• **GIVEN REQUEST A**: Recast the records as a Markdown table with the columns Row and Record line, starting with the line that contains "Pool Heating (515, 168)" and going on through the end of the records. Number each row and leave out blank lines.

• **PAGE**:
****************

Now let's let her out of her black-and-white room. Just for fun, let's put a huge, juicy, ripe red apple on a table outside the door so it will be the first thing she sees on leaving the room. Surely she will learn something new, something she would not know before leaving the room: what it is like to see the color red. She will now know, to frame it as Jackson does above, that those seeing the color red are alike in a way she did not, and could not, have known before leaving the room. Yet she knows all the physical facts, so what she now knows is not a physical fact.

Broadly speaking, two responses to the knowledge argument have emerged corresponding to the two parts of the argument as Jackson described them above:

  1. Deny the proposition that "complete physical knowledge is not complete knowledge" (Jackson's own move, interestingly); or
  2. Deny the proposition that all knowledge is physical knowledge while maintaining that physicalism is nonetheless true.

The philosophical gymnastics involved in either response are complicated and fascinating. Suffice it to say that Jackson is correct: We learn much in coming to grips with the argument.

The current state of affairs is not, however, encouraging: There is no consensus on a final solution to the puzzle Mary presents.

Worse, there are other powerful arguments pressing us in the same direction, arguments which come not from epistemic considerations, but from the philosophy of language and philosophy of science. This is not to say our job is hopeless. Rather, we have to handle the most difficult problem in existence to do it.

****************

• **GIVEN REQUEST B**: Rewrite the passage on the knowledge argument, starting with "Broadly speaking, two" and going on through "is nonetheless true.", and put "claim" in place of "proposition".

****************

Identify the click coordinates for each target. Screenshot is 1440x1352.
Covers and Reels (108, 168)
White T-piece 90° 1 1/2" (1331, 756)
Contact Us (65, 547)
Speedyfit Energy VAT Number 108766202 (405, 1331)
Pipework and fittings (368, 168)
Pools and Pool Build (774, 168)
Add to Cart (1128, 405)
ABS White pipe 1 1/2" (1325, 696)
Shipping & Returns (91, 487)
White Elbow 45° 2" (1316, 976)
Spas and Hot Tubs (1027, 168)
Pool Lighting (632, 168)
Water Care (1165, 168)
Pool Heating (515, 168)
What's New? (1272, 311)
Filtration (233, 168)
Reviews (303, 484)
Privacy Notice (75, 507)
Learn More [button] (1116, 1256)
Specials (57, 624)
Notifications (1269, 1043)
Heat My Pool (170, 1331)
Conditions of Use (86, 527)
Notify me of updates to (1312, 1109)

****************

• **EXPECTED ANSWER A**:
| Row | Record line |
|---|---|
| 1 | Pool Heating (515, 168) |
| 2 | What's New? (1272, 311) |
| 3 | Filtration (233, 168) |
| 4 | Reviews (303, 484) |
| 5 | Privacy Notice (75, 507) |
| 6 | Learn More [button] (1116, 1256) |
| 7 | Specials (57, 624) |
| 8 | Notifications (1269, 1043) |
| 9 | Heat My Pool (170, 1331) |
| 10 | Conditions of Use (86, 527) |
| 11 | Notify me of updates to (1312, 1109) |

• **EXPECTED ANSWER B**:
Broadly speaking, two responses to the knowledge argument have emerged corresponding to the two parts of the argument as Jackson described them above:

  1. Deny the claim that "complete physical knowledge is not complete knowledge" (Jackson's own move, interestingly); or
  2. Deny the claim that all knowledge is physical knowledge while maintaining that physicalism is nonetheless true.